La decisión significa que Japón restaurará los controles fronterizos que había levantado este mes para los visitantes de negocios a corto plazo, estudiantes extranjeros y trabajadores.

Kishida llamó a las personas a seguir usando mascarillas y otras medidas básicas antivirus hasta que se conozcan más detalles de la variante ómicron.

Muchos países han dado pasos para fortalecer sus controles fronterizos, pese a que científicos advirtieron que aún no está claro si es más alarmante que otras versiones del virus SARS-CoV-2.

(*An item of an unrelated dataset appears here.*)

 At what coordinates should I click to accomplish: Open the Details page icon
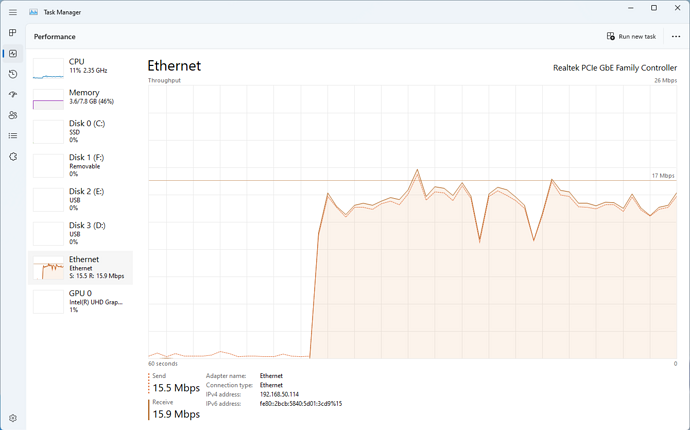coord(13,136)
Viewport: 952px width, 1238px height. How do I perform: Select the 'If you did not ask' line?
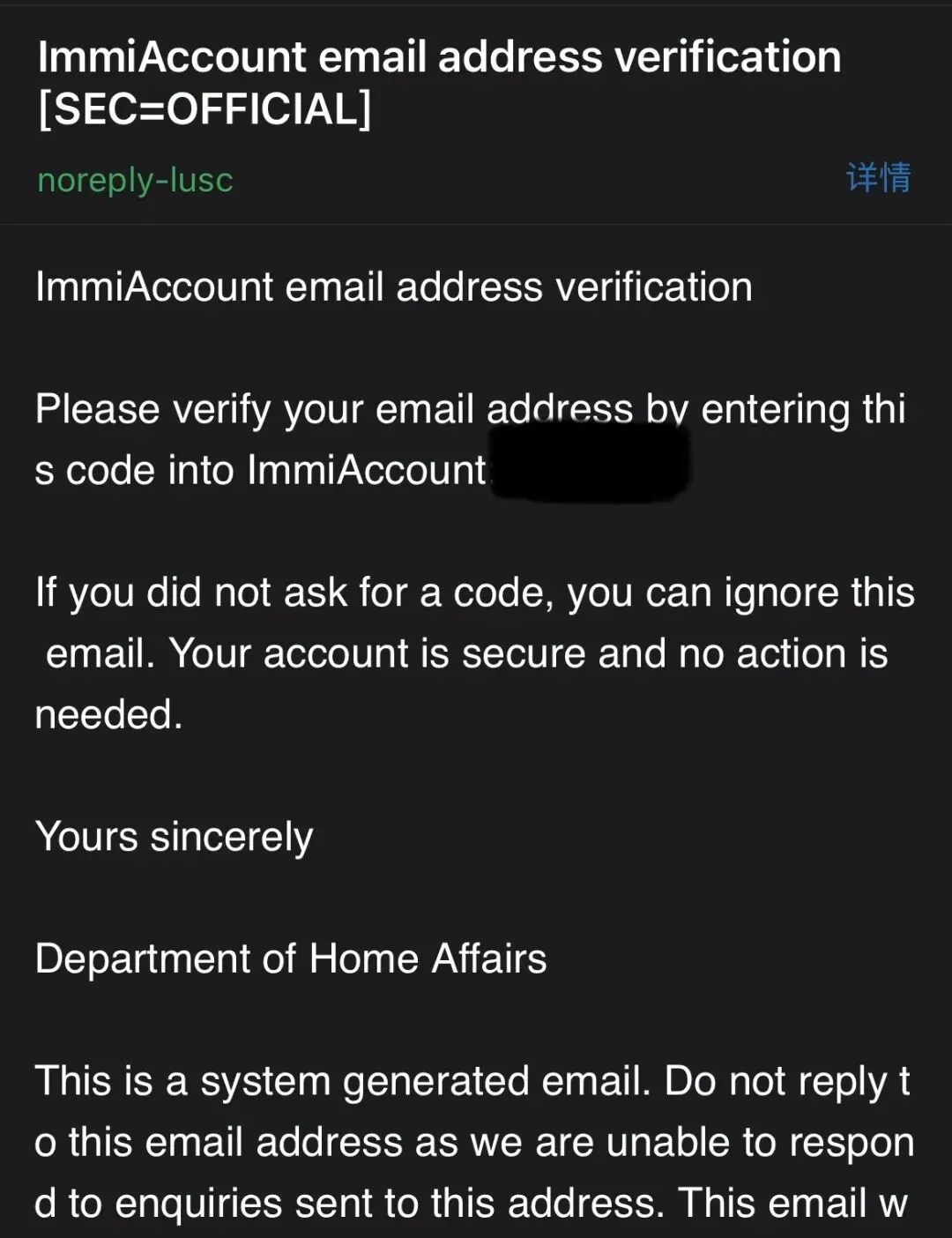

Países Bajos confirmó el domingo 13 casos de la nueva variante, mientras Canadá y Australia encontraron dos, los países más recientes en detectarla en viajeros que llegan desde el sur de África.

Naciones de todo el mundo están imponiendo restricciones para frenar la propagación de la variante: Israel decidió el domingo prohibir la entrada a ciudadanos extranjeros, la medida más radical hasta ahora, y Marruecos suspendió dos semanas todos los arribos aéreos.

Ya han surgido casos confirmados o sospechosos de la nueva variante en varios países europeos, en Israel y en Hong Kong, pocos días después de que fuera identificada por investigadores en Sudáfrica. El enfoque de “actuar primero, preguntar después” reflejó una alarma creciente sobre la aparición de una variante potencialmente más contagiosa casi dos años después del estallido de la pandemia de COVID-19 que ha matado a más de 5 millones de personas, trastornado vidas y economías en todo el mundo.